In USA, States Make Progress Toward Seamless Emergency Communications

According to the Public Safety Wireless Network, a project of the U.S. Departments of Justice and Treasury, 14 states rate high marks for their efforts to implement interoperable emergency communications systems. The systems would enable first responders, such as police and firefighters, to communicate with each other at rescue scenes. The lack of such interoperable systems drew increased public scrutiny after the September 11, 2001 terrorist attacks. Police and fire officials responding to the attacks at the World Trade Center and the Pentagon were unable to talk to each other over their radio systems. The states that lead in making their emergency communications systems seamless are: Colorado, Delaware, Florida, Illinois, Louisiana, Michigan, Minnesota, North Carolina, Nevada, Ohio, Pennsylvania, South Carolina, South Dakota and Utah. (Source: Hartford Courant, Connecticut)

MobileInfo Comments and Advisory: Ability to communicate across public safety agencies has always been extremely important. There are essentially two reasons for this lack of interoperability. First roadblock has been proprietary hardware and software protocols in various radio networks sold by major public safety communications vendors. Second reason was silos set up by the police, fire, ambulance and other local services in a municipality. Each agency acquired systems on its own without worrying about piggy-backing on something that existed or acquiring something that was compatible. Patching of calls through control centers has always been problematic, especially when the need was greatest - in disaster situations. 

While recent events have highlighted the need and homeland security in USA has taken the charge in establishing standards, it will take a while before true interoperability is achieved.
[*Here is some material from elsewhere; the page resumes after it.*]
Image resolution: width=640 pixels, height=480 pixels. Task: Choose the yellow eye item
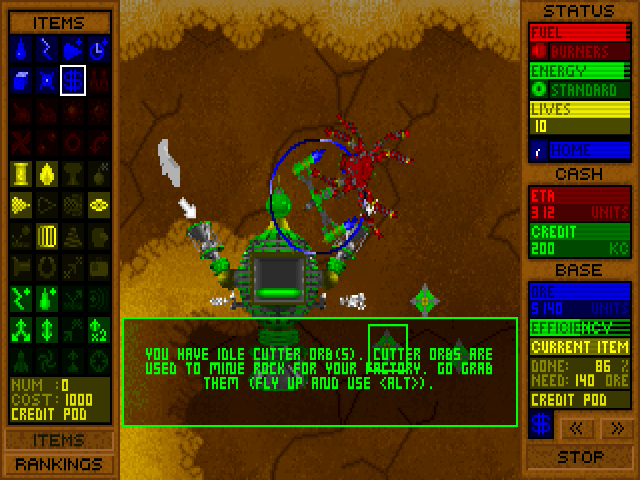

It is incumbent upon both private sector and public safety agencies to take this seriously. We are glad to note that 33% of the states think that they are in good standing.

 Note: This news release may contain forward-looking statements within the meaning of section 27A of the Securities Act of 1933 and section 21E of Securities Exchange act of 1934 in USA. Similar provisions exist in other countries. There is no assurance that the stipulated plans of vendors will be implemented. MobileInfo does not warrant the authenticity of the information. Readers should take appropriate caution in developing plans utilizing these products, services and technology architectures.  All trademarks used in this summary are the property of their respective owners.